Last summer, we informed about the forming of a new band with Mike Portnoy on the drums – Sons Of Apollo. A few months later, the group’s debut album titled “Psychotic Symphony” was released and it has recently found its way to our office.
For most prog metal fans, the supergroup’s mere line-up will surely serve as a recommendation. Along with the prominent drummer, it is comprised of: Billy Sheehan (Mr. Big, Steve Vai, David Lee Roth, The Winery Dogs), Derek Sherinian (Dream Theater, Black Country Communion, Planet X, Billy Idol, Alice Cooper), Ron “Bumblefoot” Thal (Art Of Anarchy, Guns N’ Roses) and Jeff Scott Soto (Yngvie Malmsteen’s Rising Force, Journey, Talisman, Axel Rudi Pell, Trans-Siberian Orchestra).

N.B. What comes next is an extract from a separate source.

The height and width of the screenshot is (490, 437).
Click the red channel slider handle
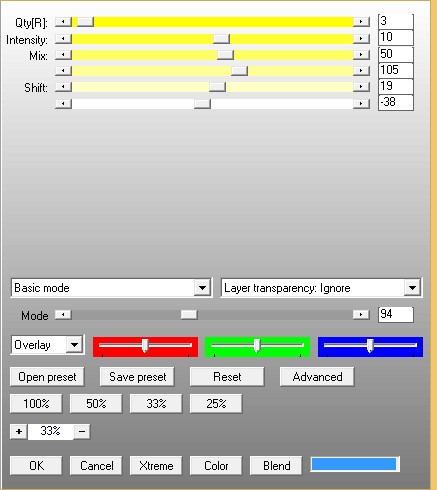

In all honesty, all these names really are enough to know what the listener is going to get on this album, i. e. lengthy, complex and epic songs, odd time signatures, masterly parts from all the instrumentalists as well as the singer’s crystal clear, powerful, heavy metal voice. There is no need to quote any track titles to support that statement because the album can be characterized in this way as a whole. There are some exceptions: Bumblefoot’s solo on “Alive” (closer to fusion in style), the riffs on “Lost In Oblivion” and “Signs Of The Time” (taking a turn towards math metal) or “Figaro’s Whore” (which, because of the keyboard part and the general character of the main riff, can easily be regarded as a tribute to Deep Purple and the late John Lord in particular). Apart from the latter song, I dare say the album is a dream come true for all classic Dream Theater fans as Mike Portnoy‘s former band mates don’t play or sound that way anymore.

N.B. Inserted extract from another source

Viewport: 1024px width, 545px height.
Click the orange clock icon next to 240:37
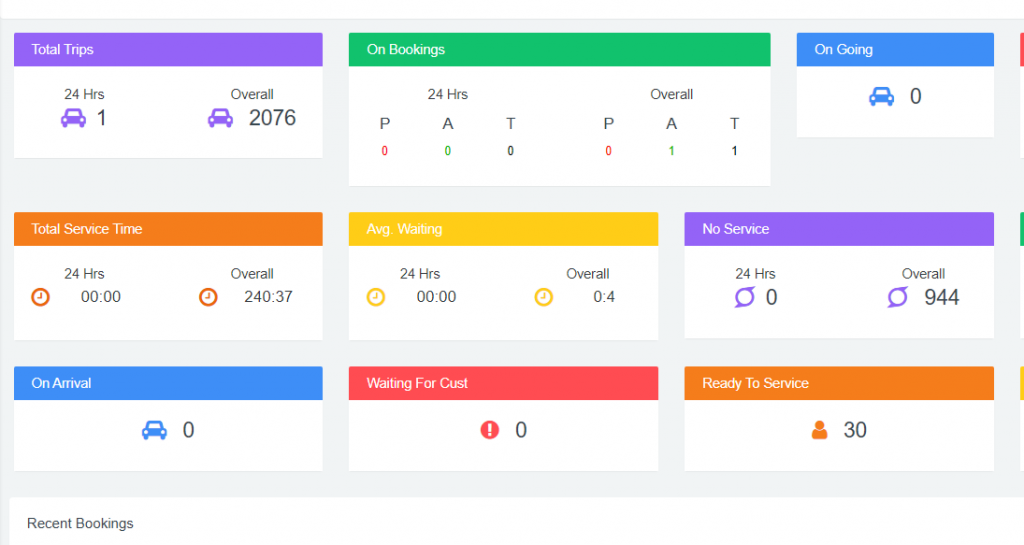208,297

Is that an upside for everyone else? I don’t know myself. It certainly is for all those who miss their prog metal idols continuing the path of “Falling Into Infinity” or “Scenes From A Memory“. I, however, appreciating all the virtuosity of the musicians and taking a deep bow in the wake of Mike Portnoy‘s artistry (who serves us all his characteristic and magnificently executed licks such as insane drum fills, rocking out on octabans, twin bass drum work, etc.), when feeling nostalgic about 90s prog metal, shall revisit Liquid Tension Experiment albums. By no means does it mean this is a bad record. On the contrary – it is brilliant in its genre, the fans of which have already praised it on the Internet. It is worth a listen and, if you happen to be a prog metal maniac, it’s a must-hear.